Enhancement: optimize bulk custom field operations for performance #11482

cdjk · 2025-11-27T02:52:25Z

Proposed change

Previously bulk-editing a custom field would result in a sql update being issued in a for loop. This was slow - on the order of seconds per document.

This needs separate operations for bulk_create + bulk_update in order to support mysql/mariadb - django supports bulk_create(update_conflicts=True) for postgres and sqlite.

(all times in seconds)

	time - before change	time - after change
sqlite - 10 documents	26	.14
sqlite - 100 documents	124	.15
postgres - 10 documents	59	.15
postgres - 100 documents	199	.21
mariadb - 10 documents	19	.14
mariadb - 100 documents	209	.16

I used AI to write:

the performance testing code
some of the doclink reflection bulk updates.

Type of change

Bug fix: non-breaking change which fixes an issue.
New feature / Enhancement: non-breaking change which adds functionality. Please read the important note above.
Breaking change: fix or feature that would cause existing functionality to not work as expected.
Documentation only.
Other. Please explain: performance improvement - no functional change

Checklist:

I have read & agree with the contributing guidelines.
If applicable, I have included testing coverage for new code in this PR, for backend and / or front-end changes.
If applicable, I have tested my code for breaking changes & regressions on both mobile & desktop devices, using the latest version of major browsers.
If applicable, I have checked that all tests pass, see documentation.
I have run all pre-commit hooks, see documentation.
I have made corresponding changes to the documentation as needed.
In the description of the PR above I have disclosed the use of AI tools in the coding of this PR.

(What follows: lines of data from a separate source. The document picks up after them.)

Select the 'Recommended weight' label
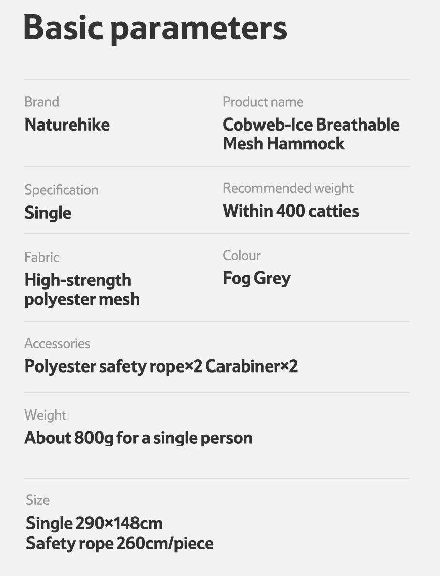(288, 188)
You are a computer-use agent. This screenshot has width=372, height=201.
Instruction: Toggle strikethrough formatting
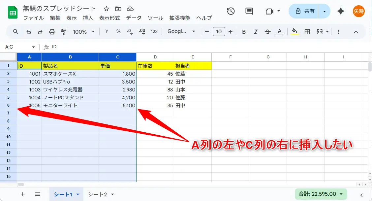coord(267,32)
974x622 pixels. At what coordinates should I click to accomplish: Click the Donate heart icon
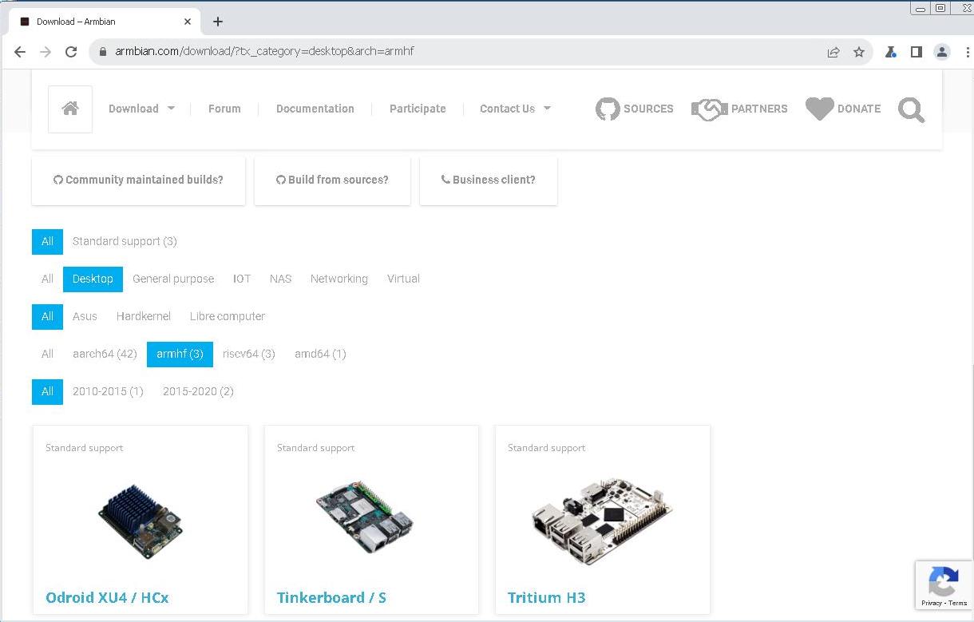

github-actions · 2025-11-27T02:52:39Z

Hello @cdjk,

Thank you very much for submitting this PR to us!

This is what will happen next:

CI tests will run against your PR to ensure quality and consistency.
Next, human contributors from paperless-ngx review your changes.
Please address any issues that come up during the review as soon as you are able to.
If accepted, your pull request will be merged into the dev branch and changes there will be tested further.
Eventually, changes from you and other contributors will be merged into main and a new release will be made.

You'll be hearing from us soon, and thank you again for contributing to our project.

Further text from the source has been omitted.